## Dataset Splitting Function
Implements split_dataset to:
Randomly split data into training, validation, and testing sets.
Create output directories for the splits while maintaining class folders.
Copy images into their respective split folders.

In [1]:
import os
import shutil
import random

def split_dataset(base_dir, output_dir, train_ratio=0.7, val_ratio=0.2, test_ratio=0.1):
    if not os.path.exists(base_dir):
        print(f"Base directory '{base_dir}' does not exist.")
        return

    # Create the main output directory
    if not os.path.exists(output_dir):
        os.makedirs(output_dir)

    # Define output directories
    train_dir = os.path.join(output_dir, 'train')
    val_dir = os.path.join(output_dir, 'val')
    test_dir = os.path.join(output_dir, 'test')

    # Create directories if they don't exist
    for dir_path in [train_dir, val_dir, test_dir]:
        if not os.path.exists(dir_path):
            os.makedirs(dir_path)

    # Iterate over each class folder
    for class_name in os.listdir(base_dir):
        class_path = os.path.join(base_dir, class_name)

        # Skip if not a directory (e.g., train, val, test folders)
        if not os.path.isdir(class_path):
            continue

        # Gather all image files
        images = [f for f in os.listdir(class_path) if os.path.isfile(os.path.join(class_path, f))]
        random.shuffle(images)

        # Calculate split indices
        total_images = len(images)
        train_count = int(total_images * train_ratio)
        val_count = int(total_images * val_ratio)
        
        # Split images
        train_images = images[:train_count]
        val_images = images[train_count:train_count + val_count]
        test_images = images[train_count + val_count:]
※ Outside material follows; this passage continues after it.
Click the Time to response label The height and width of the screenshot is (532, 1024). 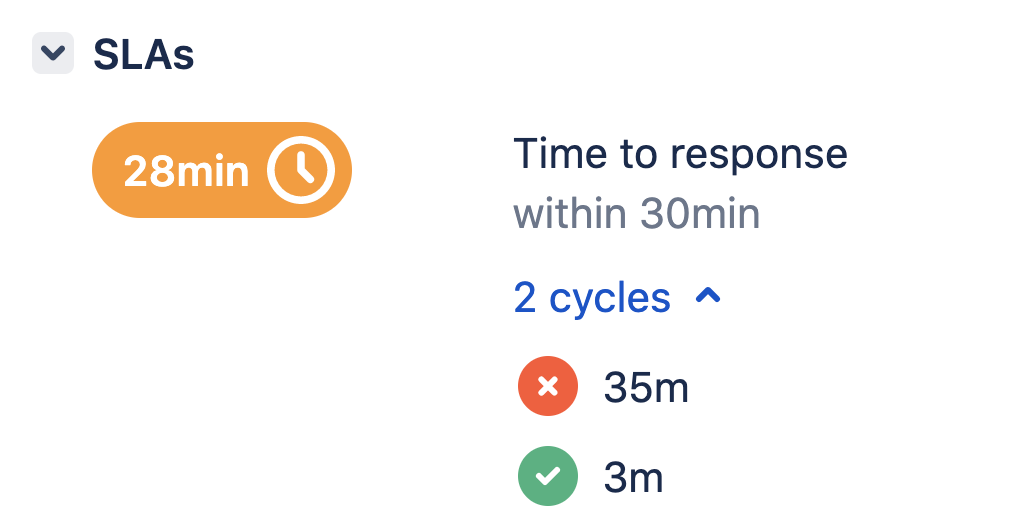pyautogui.click(x=680, y=154)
        # Copy images to respective directories
        for image in train_images:
            dest_dir = os.path.join(train_dir, class_name)
            os.makedirs(dest_dir, exist_ok=True)
            shutil.copy(os.path.join(class_path, image), os.path.join(dest_dir, image))

        for image in val_images:
            dest_dir = os.path.join(val_dir, class_name)
            os.makedirs(dest_dir, exist_ok=True)
            shutil.copy(os.path.join(class_path, image), os.path.join(dest_dir, image))
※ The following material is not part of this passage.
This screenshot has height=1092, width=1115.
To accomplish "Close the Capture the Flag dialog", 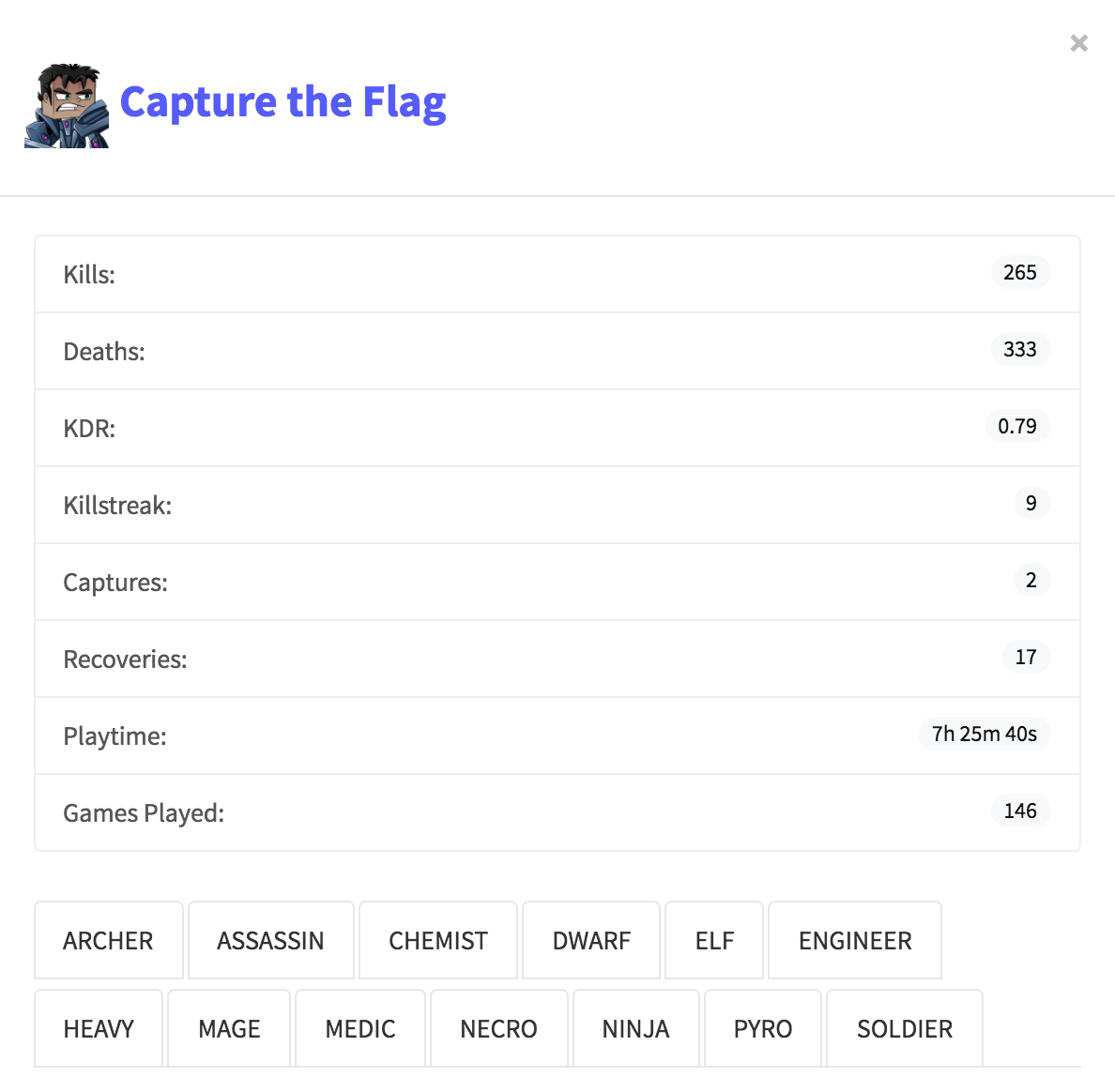I will 1078,43.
        for image in test_images:
            dest_dir = os.path.join(test_dir, class_name)
            os.makedirs(dest_dir, exist_ok=True)
            shutil.copy(os.path.join(class_path, image), os.path.join(dest_dir, image))

        print(f"Processed class '{class_name}' with {total_images} images.")
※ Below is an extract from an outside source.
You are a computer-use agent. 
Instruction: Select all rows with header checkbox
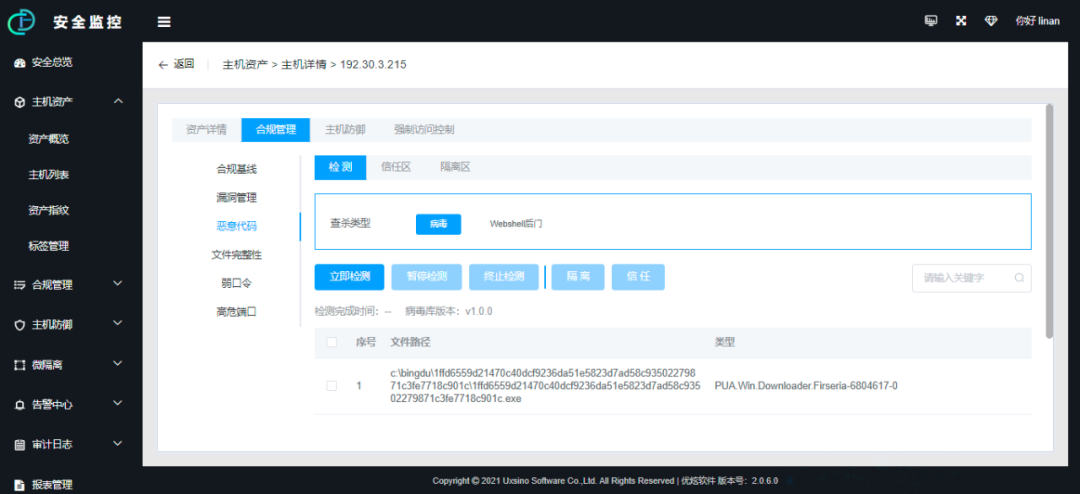click(331, 342)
if __name__ == "__main__":
    base_dir = r'D:\Umar\Dermnet'
    output_dir = os.path.join(base_dir, 'SplitedD')
    split_dataset(base_dir, output_dir)


Processed class 'Acne and Rosacea Photos' with 6890 images.
Processed class 'Actinic Keratosis Basal Cell Carcinoma and other Malignant Lesions' with 11144 images.
Processed class 'Atopic Dermatitis Photos' with 4840 images.
Processed class 'Bullous Disease Photos' with 4352 images.
Processed class 'Cellulitis Impetigo and other Bacterial Infections' with 2832 images.
Processed class 'Eczema Photos' with 11520 images.
Processed class 'Exanthems and Drug Eruptions' with 3816 images.
Processed class 'Hair Loss Photos Alopecia and other Hair Diseases' with 2328 images.
Processed class 'HealthyDataset' with 8639 images.
Processed class 'Herpes HPV and other STDs Photos' with 4032 images.
Processed class 'Light Diseases and Disorders of Pigmentation' with 5616 images.
Processed class 'Lupus and other Connective Tissue diseases' with 4160 images.
Processed class 'Melanoma Skin Cancer Nevi and Moles' with 4496 images.
Processed class 'Nail Fungus and other Nail Disease' with 10176 images.
Pro